- **Direction 1**: In the forum thread on points versus HEI distributors, how often does geeteeohguy say points need replacing?
- **Direction 2**: Write the next reply in the forum thread about points versus HEI distributors, following chuckha62's post.

- **Text segment**:
—————

# Distributor points vs HEI whats better?



## trainman115 (Jul 31, 2014)

Hi guys I am thinking about taking out my points distributor and replacing it with one of thoses HEI ones that look like a points distributor and round high output coil just wondering if anybody else did that and how it worked out and are they any better. Thanks Ed


----------



## geeteeohguy (Feb 2, 2008)

Here's the scoop: points are simpler and more reliable, but require more maintenance. They need to be replaced every 15,000 miles. HEI is maintenance free. Will run many, many miles without touching it. But HEI has a higher WTFH quotient (Walk The F#$k Home). It's a common mis-conception that HEI provides more horsepower. It doesn't. I've been running the stock points distributors in all of my GTO's for the past 35+years with zero failures. Ask the guys on this forum and others how many times their HEI brain or module has left them stranded. It'll be a lot more often than the points-equipped car.


----------



## Roger that (Feb 6, 2010)

geeteeohguy said:


> Ask the guys on this forum and others how many times their HEI brain or module has left them stranded.


Every 4 to 6 months mine quits. I had to have a spare control module in the car at all times with the tools. I no longer have the HEI and life is good now.


----------



## PontiacJim (Dec 29, 2012)

Have had the experience of the HEI module go out on a 1975 Pontiac I used to own. Points work fine, but require a dwell meter to dial them in. Of course gapping the points usually presents no problems if you just gap them.

I went with a point distributor and aftermarket electronic conversion. Simple installation and eliminates the points and adjusting them. Best of both worlds and I have had no problems. Ignition Products

You have to make sure that you use a 12 volt "hot" wire to the electronic change-over as the points distributor uses a resistor wire to provide 8 volts so as not to burn up the points.


----------



## 68GTO4004Spd (Jun 19, 2008)

I'm running a pertronics II in the stock distributer with a flamethrower coil, 2 years now, no failures.


----------



## chuckha62 (Apr 5, 2010)

geeteeohguy said:


> Here's the scoop: points are simpler and more reliable, but require more maintenance. They need to be replaced every 15,000 miles. HEI is maintenance free. Will run many, many miles without touching it. But HEI has a higher WTFH quotient (Walk The F#$k Home). It's a common mis-conception that HEI provides more horsepower. It doesn't. I've been running the stock points distributors in all of my GTO's for the past 35+years with zero failures. Ask the guys on this forum and others how many times their HEI brain or module has left them stranded. It'll be a lot more often than the points-equipped car.



^^^^^ What he said! I'm still running points trouble free! Now, try to find a dwell meter!  The only other thing is (and I have not experienced it yet, myself) I'm hearing there are more and more incidents of non-working brand new out of the box condensors with points sets.

—————

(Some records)
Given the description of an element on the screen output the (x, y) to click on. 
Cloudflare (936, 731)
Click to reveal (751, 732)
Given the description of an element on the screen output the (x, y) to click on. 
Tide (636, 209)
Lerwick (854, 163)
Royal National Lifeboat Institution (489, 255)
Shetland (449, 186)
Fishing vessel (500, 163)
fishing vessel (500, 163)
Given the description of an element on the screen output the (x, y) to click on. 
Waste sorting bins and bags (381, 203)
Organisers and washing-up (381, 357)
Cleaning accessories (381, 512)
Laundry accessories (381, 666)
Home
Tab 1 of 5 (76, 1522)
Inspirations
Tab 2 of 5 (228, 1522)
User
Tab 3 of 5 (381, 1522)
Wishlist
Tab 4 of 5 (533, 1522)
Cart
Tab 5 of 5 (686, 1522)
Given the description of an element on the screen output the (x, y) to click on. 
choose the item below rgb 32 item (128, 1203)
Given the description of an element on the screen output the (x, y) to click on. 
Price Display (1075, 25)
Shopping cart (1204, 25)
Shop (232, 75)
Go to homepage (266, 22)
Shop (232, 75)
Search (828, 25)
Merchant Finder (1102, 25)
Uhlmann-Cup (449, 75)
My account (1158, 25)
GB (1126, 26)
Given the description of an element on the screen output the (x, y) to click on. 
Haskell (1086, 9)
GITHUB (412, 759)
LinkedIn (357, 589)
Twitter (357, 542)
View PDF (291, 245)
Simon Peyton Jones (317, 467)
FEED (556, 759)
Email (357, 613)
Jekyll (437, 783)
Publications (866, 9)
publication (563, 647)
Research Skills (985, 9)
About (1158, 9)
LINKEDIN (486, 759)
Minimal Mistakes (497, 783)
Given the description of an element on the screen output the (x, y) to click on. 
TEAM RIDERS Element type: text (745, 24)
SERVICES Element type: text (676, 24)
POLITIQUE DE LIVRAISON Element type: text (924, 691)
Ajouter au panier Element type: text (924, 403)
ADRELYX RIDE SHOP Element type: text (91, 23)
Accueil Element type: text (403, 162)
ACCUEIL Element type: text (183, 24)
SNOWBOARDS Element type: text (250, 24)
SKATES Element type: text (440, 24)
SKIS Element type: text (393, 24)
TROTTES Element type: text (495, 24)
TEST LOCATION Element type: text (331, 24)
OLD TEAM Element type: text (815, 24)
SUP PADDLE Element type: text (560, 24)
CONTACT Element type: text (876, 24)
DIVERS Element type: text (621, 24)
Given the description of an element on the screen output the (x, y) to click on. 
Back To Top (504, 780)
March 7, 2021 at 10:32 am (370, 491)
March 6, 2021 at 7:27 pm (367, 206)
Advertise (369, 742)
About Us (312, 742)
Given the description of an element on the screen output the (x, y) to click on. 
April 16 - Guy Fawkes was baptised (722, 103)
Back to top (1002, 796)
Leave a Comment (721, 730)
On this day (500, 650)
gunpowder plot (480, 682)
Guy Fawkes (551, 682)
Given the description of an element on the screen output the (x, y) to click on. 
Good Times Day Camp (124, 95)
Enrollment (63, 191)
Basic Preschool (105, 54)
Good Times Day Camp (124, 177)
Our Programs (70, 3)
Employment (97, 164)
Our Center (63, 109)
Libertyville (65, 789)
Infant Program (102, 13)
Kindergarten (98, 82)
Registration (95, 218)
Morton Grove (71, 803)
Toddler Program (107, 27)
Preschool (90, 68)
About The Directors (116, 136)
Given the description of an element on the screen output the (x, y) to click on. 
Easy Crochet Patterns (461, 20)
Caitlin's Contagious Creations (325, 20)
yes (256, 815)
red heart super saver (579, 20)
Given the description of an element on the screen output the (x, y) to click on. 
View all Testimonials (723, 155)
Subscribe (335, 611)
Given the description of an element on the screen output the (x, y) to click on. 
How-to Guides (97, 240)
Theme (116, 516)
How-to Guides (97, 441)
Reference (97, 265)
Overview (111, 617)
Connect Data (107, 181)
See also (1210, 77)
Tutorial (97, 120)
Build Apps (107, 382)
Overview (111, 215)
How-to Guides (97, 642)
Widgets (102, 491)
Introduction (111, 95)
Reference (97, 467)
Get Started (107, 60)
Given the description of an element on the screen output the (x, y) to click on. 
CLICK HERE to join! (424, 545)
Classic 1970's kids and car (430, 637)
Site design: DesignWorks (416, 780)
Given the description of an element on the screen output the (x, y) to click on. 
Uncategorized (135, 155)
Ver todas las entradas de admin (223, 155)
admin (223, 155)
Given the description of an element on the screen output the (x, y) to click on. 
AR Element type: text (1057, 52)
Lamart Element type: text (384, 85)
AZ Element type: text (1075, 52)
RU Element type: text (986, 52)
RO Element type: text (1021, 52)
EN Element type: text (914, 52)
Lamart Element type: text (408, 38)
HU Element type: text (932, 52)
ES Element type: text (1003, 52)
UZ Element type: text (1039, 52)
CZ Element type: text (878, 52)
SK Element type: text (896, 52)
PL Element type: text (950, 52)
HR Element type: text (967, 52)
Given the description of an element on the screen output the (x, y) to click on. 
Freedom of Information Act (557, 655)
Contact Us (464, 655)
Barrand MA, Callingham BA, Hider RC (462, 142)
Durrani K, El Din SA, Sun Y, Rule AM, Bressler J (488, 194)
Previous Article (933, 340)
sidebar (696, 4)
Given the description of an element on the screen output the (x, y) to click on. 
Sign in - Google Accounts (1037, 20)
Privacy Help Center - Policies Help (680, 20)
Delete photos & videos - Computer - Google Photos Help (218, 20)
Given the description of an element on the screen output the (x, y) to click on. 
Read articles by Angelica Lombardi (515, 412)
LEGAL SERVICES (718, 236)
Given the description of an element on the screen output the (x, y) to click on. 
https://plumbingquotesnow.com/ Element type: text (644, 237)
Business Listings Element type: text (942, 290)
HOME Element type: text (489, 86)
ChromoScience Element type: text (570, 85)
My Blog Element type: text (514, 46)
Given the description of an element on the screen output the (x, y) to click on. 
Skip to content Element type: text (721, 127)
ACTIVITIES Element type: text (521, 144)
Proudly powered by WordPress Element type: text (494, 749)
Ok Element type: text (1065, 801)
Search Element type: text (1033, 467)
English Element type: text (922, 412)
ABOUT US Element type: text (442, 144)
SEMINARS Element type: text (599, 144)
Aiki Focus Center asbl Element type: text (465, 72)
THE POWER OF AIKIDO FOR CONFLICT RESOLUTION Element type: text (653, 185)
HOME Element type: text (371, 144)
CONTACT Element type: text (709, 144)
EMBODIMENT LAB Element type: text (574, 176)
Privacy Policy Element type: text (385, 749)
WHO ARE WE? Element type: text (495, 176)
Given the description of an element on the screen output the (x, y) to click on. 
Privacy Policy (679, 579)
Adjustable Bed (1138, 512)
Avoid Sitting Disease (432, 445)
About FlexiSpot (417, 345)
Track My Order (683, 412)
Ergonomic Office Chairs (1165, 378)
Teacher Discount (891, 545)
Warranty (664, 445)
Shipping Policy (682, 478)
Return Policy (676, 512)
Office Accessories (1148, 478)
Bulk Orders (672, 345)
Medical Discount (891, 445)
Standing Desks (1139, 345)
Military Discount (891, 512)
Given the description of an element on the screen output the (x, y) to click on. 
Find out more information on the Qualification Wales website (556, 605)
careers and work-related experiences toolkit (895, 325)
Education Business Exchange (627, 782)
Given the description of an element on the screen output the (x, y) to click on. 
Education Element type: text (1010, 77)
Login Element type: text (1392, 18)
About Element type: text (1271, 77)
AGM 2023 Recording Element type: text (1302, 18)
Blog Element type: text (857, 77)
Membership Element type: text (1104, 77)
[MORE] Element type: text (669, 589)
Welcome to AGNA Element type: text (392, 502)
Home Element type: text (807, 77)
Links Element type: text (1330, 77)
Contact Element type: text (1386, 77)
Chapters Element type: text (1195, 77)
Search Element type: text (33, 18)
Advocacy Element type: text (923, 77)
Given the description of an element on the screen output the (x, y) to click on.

—————

- **Exercise output 1**: Every 15,000 miles.

- **Exercise output 2**:
Just a thought. Maybe stockpiling them would be a good idea?


----------



## Matthew (Feb 11, 2011)

Trainman, the grass is not greener over there. Stick with what you got. Matt


----------



## geeteeohguy (Feb 2, 2008)

Guys, I have bought NOS AC Delco stuff off of ebay. Points sets. No condensors....still running 30-40 year old oem units there. The new points sets tend to be crap. The ones you want are the Filko, Borg Warner, or Ac Delco NOS.....No uni-sets. The condensors come loose on those and fail. Each set will go 15k miles, minimum. How long does it take you to put on that kind of mileage? I remember in the '80's running 30,000 miles a year on my '67....those days are long gone! But the old ign. parts are indeed superior to the new crap. Also, dwell meters can be bought on line for cheap. They never seem to go bad. Mine is over 35 years old....


----------



## Goat Roper (Oct 28, 2014)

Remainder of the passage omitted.